Paul works with a partner, Harry Hinds, a character Harry Morgan was born to play.

In this story Paul and Harry defend Emiliano Ruiz, a young special-forces veteran accused of murdering a woman for whom he had worked as a bodyguard. As the plot unfolds, we are treated to a full-fledged whodunit laced with cybernetics, Federal government malfeasance, hints about the PATRIOT act, the NSA, legislative corruption at both the State and Federal levels -- a delicious salad of thriller, mystery, and modern-day political commentary.

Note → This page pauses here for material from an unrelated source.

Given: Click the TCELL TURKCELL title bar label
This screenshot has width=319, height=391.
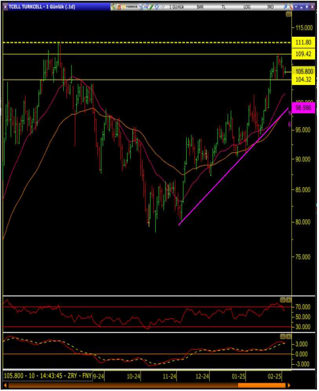Looking at the screenshot, I should pos(42,7).
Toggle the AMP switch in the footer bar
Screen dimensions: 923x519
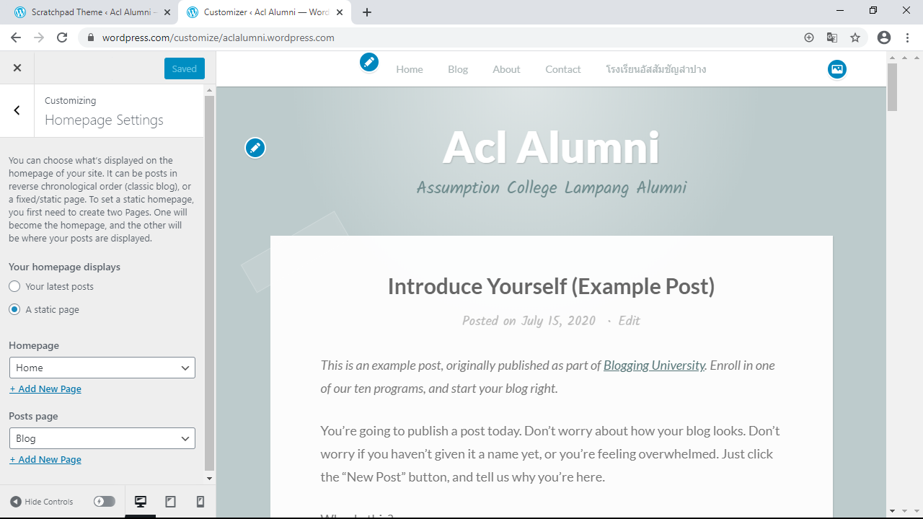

Ruiz is charged with the murder of Madelyn Chapman, a filthy-rich software executive who had an ongoing close working relationship with a shady "General Satz." Chapman's company, "Isotenics,Inc." seems to be in possession of a terrifically powerful database application that would enable data mining on an unprecedented scale, national if not global, and would give whoever controlled it the ability to monitor and predict the actions of all types of people, allies, enemies, whatever -- if it were given access to enough data. We are shown that Isotenics most likely stole the source code for this application from a now sick and dying programmer named Kaprosky, who helps Madriani and Hinds with their case.

Double Tap is a great, satisfying thriller and mystery, with a real surprise ending. Don't miss it, and don't miss the movie (if somebody takes my tip -- remember, you heard it here first!).